Andalusi classical music (Arabic: طرب أندلسي, romanizedṭarab ʾandalusī; Spanish: música andalusí), also called Andalusi music or Arab-Andalusian music, is a genre of music originally developed in al-Andalus by the Muslim population of the region and the Moors. It then spread and influenced many different styles across the Maghreb (Algeria, Libya, Mauritania, Morocco, Tunisia) after the Expulsion of the Moriscos. It originated in the music of al-Andalus (Muslim Iberia) between the 9th and 15th centuries. Some of its poems derive from famous authors such as al-Mu'tamid ibn Abbad, Ibn Khafaja, al-Shushtari, and Ibn al-Khatib.

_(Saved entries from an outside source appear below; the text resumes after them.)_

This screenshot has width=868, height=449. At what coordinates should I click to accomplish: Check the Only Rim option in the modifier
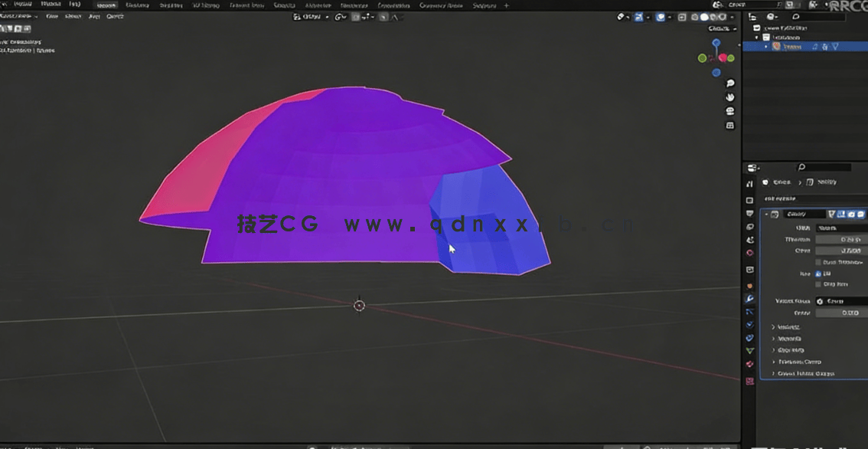817,284
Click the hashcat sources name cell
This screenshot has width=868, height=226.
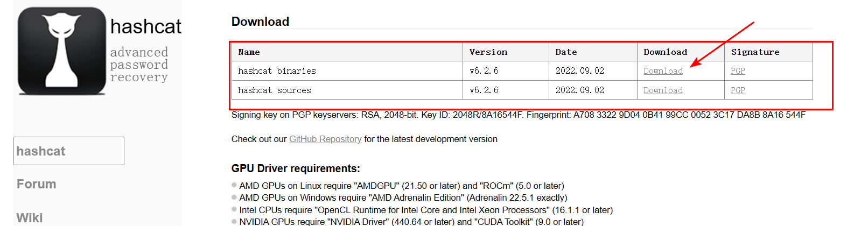347,90
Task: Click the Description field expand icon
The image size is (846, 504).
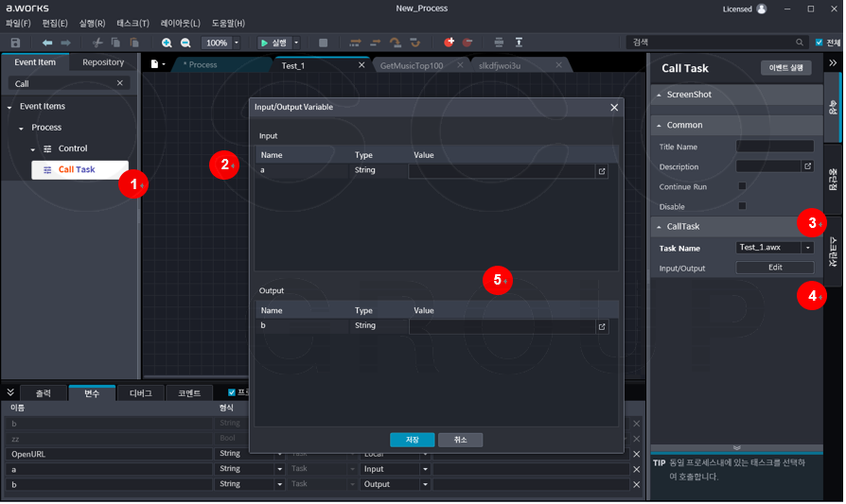Action: coord(807,166)
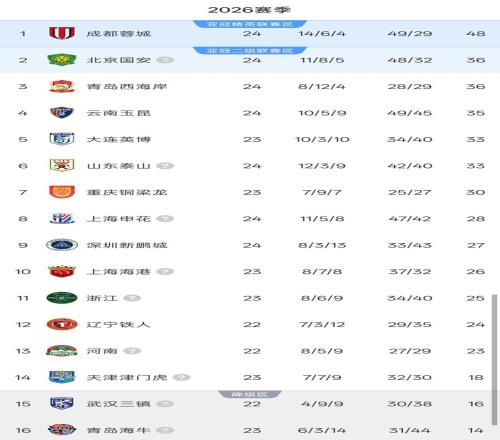
Task: Select the 辽宁铁人 round emblem
Action: (x=62, y=324)
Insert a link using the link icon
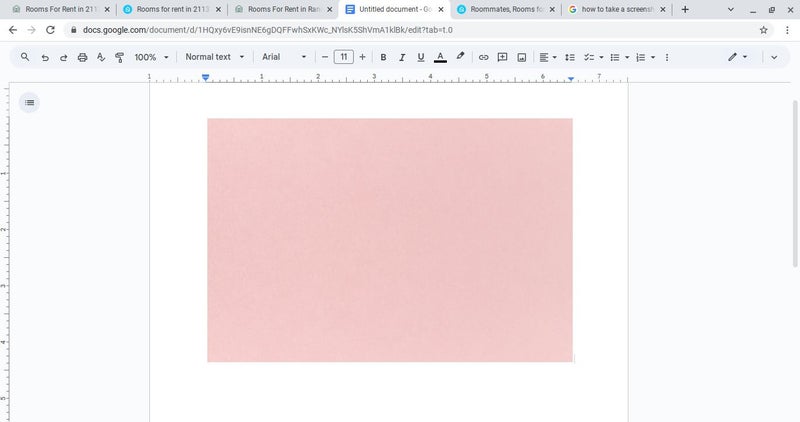The width and height of the screenshot is (800, 422). [483, 57]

Andalusi music was allegedly born in the Emirate of Cordoba (Al-Andalus) in the 9th century. Born and raised in Iraq, Ziryâb (d. 857), who later became court musician of Abd al-Rahman II in Cordoba, is sometimes credited with its invention. Later, the poet, composer, and philosopher Ibn Bajjah (d. 1139) of Saragossa is said to have combined the style of Ziryâb with Western approaches to produce a wholly new style that spread across Iberia and North Africa.[1]

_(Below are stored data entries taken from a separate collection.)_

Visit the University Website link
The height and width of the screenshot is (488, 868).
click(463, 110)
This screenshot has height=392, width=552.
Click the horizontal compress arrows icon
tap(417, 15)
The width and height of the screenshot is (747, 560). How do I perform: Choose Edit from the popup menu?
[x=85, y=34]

By the 10th century, Muslim Iberia had become a center for the manufacture of musical instruments. These spread gradually to Provence, influencing French troubadours and trouvères and eventually reaching the rest of Europe. The English words lute, rebec, guitar, and naker derive from the Arabic oud, rabab, qithara and naqareh, although some Arabic terms (qithara, for example) had been derived in their turn from Vulgar Latin, Greek and other languages like Persian.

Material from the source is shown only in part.